« Au moment où s’engage une bataille dont dépend le salut du pays, il importe de rappeler à tous que le moment est venu de ne plus regarder en arrière ; tous les efforts doivent être employés à attaquer et à refouler l’ennemi. Une troupe qui ne pourra plus avancer devra, coûte que coûte, garder le terrain conquis et se faire tuer sur place plutôt que de reculer. Dans les circonstances actuelles, aucune défaillance ne peut être tolérée » déclare le général Joffre, le 5 septembre 1914.

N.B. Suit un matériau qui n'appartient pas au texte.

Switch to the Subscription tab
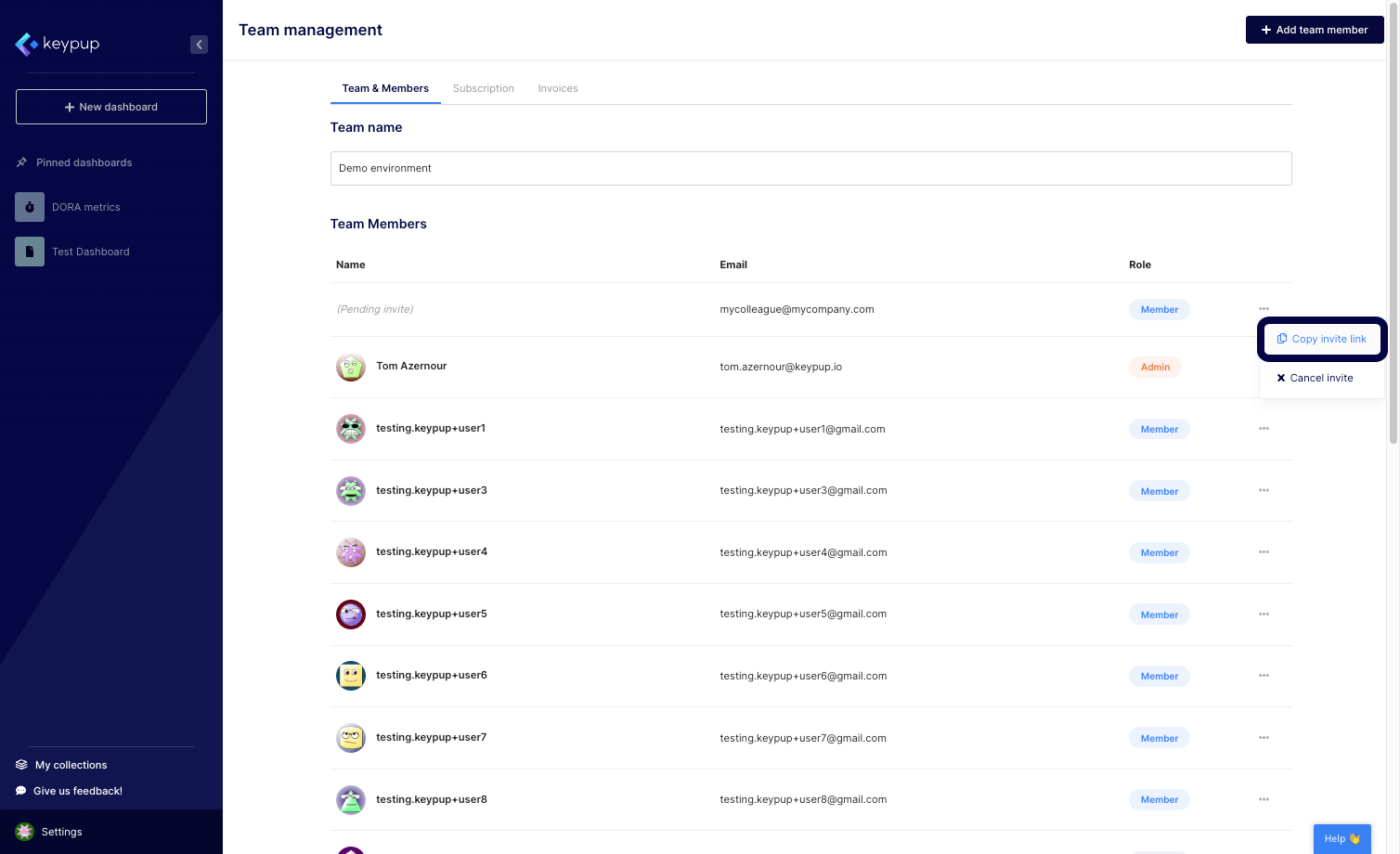The width and height of the screenshot is (1400, 854). coord(484,88)
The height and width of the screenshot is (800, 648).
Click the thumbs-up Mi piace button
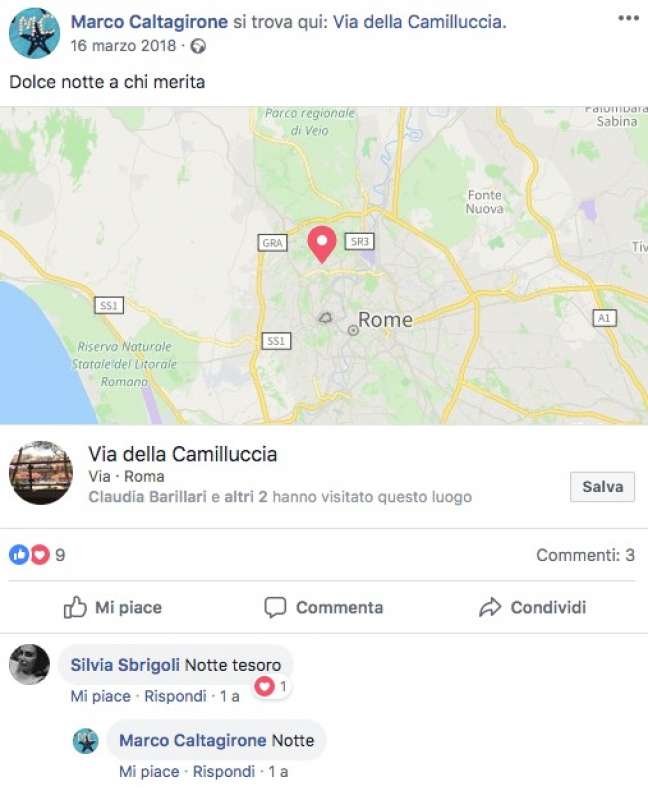click(x=113, y=607)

La contre-offensive est imminente, mais il faut d’abord obtenir le soutien des Britanniques, comme le souhaite également le Ministre français de la Guerre. Le chef des armées, se rendant de bon matin au quartier général de French, lui lance que « l’honneur de l’Angleterre est en jeu ! ». Ce qui suffit à convaincre les alliés de se joindre à l’offensive des armées françaises.
C’est essentiellement en Champagne et en Lorraine qu’auront lieu les affrontements entre les 2 blocs ennemis. Au moins deux millions d’hommes, face à face, sur une bande de terrain de quelques kilomètres de large et de 280 km de long.
Comme en Belgique quelques jours plus tôt, c’est la 4e armée du général Langle de Cary qui sera au centre du dispositif d’offensive (entre Sompuis et Sermaize-les-Bains), appuyée à sa gauche par la 5e armée (de Provins à Sézanne), et à sa droite, par la 3e armée (de Revigny-sur-Ornain à Verdun). Il s’agit du même dispositif que le 22 août, avec la 5e armée, qui était renforcée par les Britanniques, sur l’aile gauche (Mons-Charleroi) et la 3e à droite (Virton, Luxembourg et Meurthe-et-Moselle). Ce sont à nouveau ces 3 armées qui doivent faire la différence en perçant une brèche au milieu de la ligne de défense allemande, pour ensuite espérer prendre ensuite l’ennemi à revers. A la différence de la Belgique, une armée supplémentaire a été créée pour s’intercaler entre la 4e et la 3e. Il s’agit de la 9e armée qui a été confiée au général Foch. A défaut de progresser, elles ne doivent surtout pas céder face à la pression opposée. Les 1ère et 2e armées françaises restent positionnées le long des Vosges. Quant aux Britanniques et à la 6e armée française, c’est à l’Est et au Nord de Paris qu’elles doivent se préparer à forcer la décision en enroulant les troupes de la 1ère armée allemande de Von Kluck.
Les informations sur l’avancée des troupes allemandes inquiètent Joffre. Malgré les succès remportés sur la Meuse, la 4e armée continue de reculer. Certains de ses corps d’armée ont même volontairement opéré un retrait pour se reconstituer à l’arrière. La contre-offensive doit débuter au plus tôt !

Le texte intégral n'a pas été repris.